- Aufgabenstellung: Führe den Text über die EU-Bodenstrategie im Anschluss an seinen letzten Satz fort.

- Zitierter Text:
====================

Der Umweltdachverband Deutscher Naturschutzring (DNR) begrüßte die EU-Bodenstrategie und forderte die künftige Bundesregierung zum Handeln auf. „Der überwiegend schlechte Zustand unserer Böden ist alarmierend, die Zeit ist daher reif für einen besseren Bodenschutz. Ob Ernährung, Wasserrückhalt, Kohlenstoffspeicherung oder Artenvielfalt – die Situation der Böden wirkt sich unmittelbar auf unser Wohlergehen und unsere Zukunft aus. Nur gesunde Böden können einen wichtigen Beitrag für die Erreichung der Klimaschutzziele, für die Klimaanpassung und den Stopp des Biodiversitätsverlustes leisten“, sagte DNR-Geschäftsführer Florian Schöne.

Zehn-Länder-Bündnis für Bodenschutz – Deutschland ist nicht dabei

In einem der Redaktion vorliegenden Brief an EU-Kommissionsvizepräsident Frans Timmermans, den EU-Umweltkommissar Virginijus Sinkevičius sowie EU-Landwirtschaftskommissar Janusz Wojciechowski hatten sich letzten Freitag zehn Mitgliedstaaten zur Bodenstrategie geäußert.  Probleme sehen sie vor allem in der zunehmenden Bodendegradation, im Rückgang der organischen Substanz und im Erhalt wichtiger Funktionen des Bodens wie die Wasserrückhaltung und die Kohlenstoffspeicherung. Die Böden seien betroffen von Risiken wie Erdrutschen, Überschwemmungen und Dürreperioden. Geeigneter Bodenschutz wiederum könne diese Risiken aber minimieren.

Weil etwa 60 bis 70 Prozent der Böden in der EU nicht gesund seien, müsse ein EU-weiter Rechtsrahmen geschaffen werden, so die Minister*innen aus Belgien, Bulgarien, Lettland, Litauen, Rumänien, Slowenien, Spanien, Tschechien, Portugal und Zypern. Dies betreffe sowohl die Land- als auch die Forstwirtschaft und andere Bodennutzungen. Zudem müsse es geeignete Indikatoren geben, um den Zustand der Böden zu beschreiben und Fortschritte bei deren Schutz messen zu können.

====================

- Datenauszug:
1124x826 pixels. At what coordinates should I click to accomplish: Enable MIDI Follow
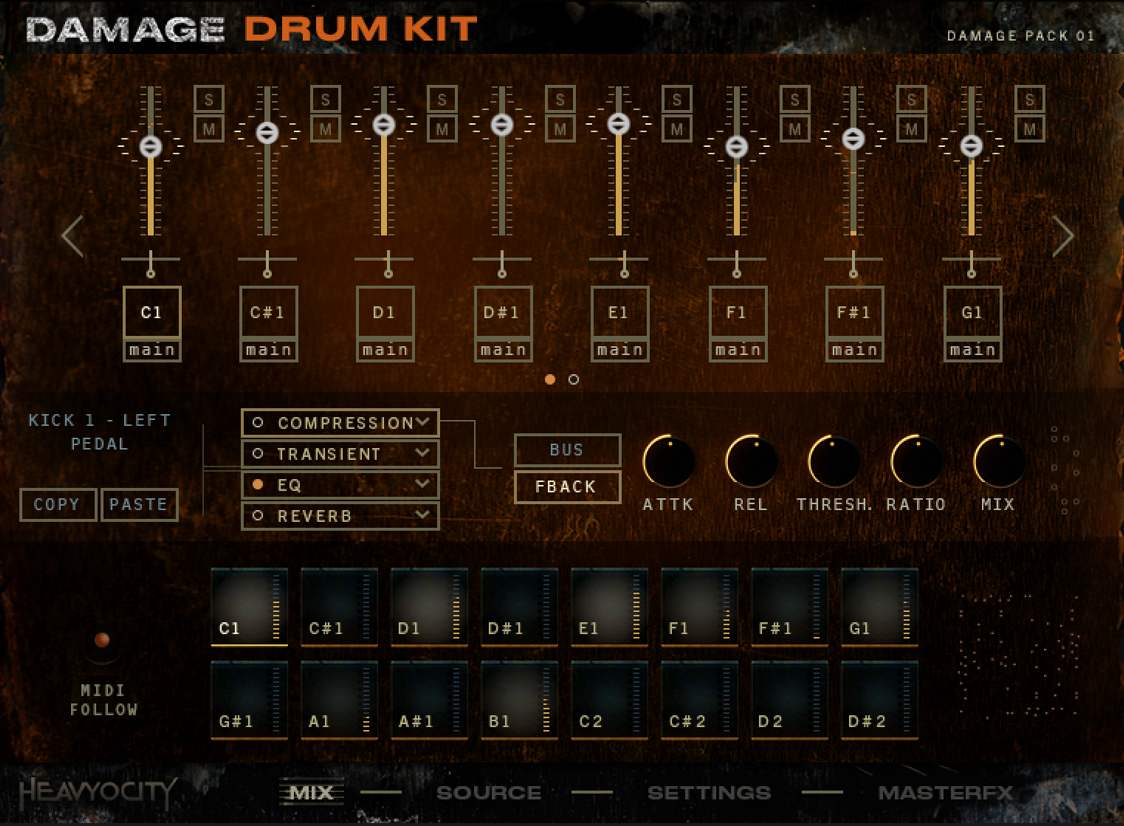pyautogui.click(x=101, y=641)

====================

- Antwort:
Bodenschutz als EU-Dauerzankapfel

Am 16. April dieses Jahres hatte der Umweltausschuss im EU-Parlament (ENVI) mit großer Mehrheit für einen EU-weiten Rechtsrahmen für Bodenschutz sowie eine nachhaltige Nutzung der Böden gestimmt (EU-News 16.04.2021). Der Petitionsausschuss (PETI) hatte im April über die Anliegen der abgeschlossenen Europäischen Bürgerinitiative (EBI) People4Soil, die sich für eine verbindliche Bodengesetzgebung einsetzt, positiv beschieden, die weitere Befassung mit dem Thema allerdings an die EU-Kommission und den ENVI-Ausschuss weitergegeben.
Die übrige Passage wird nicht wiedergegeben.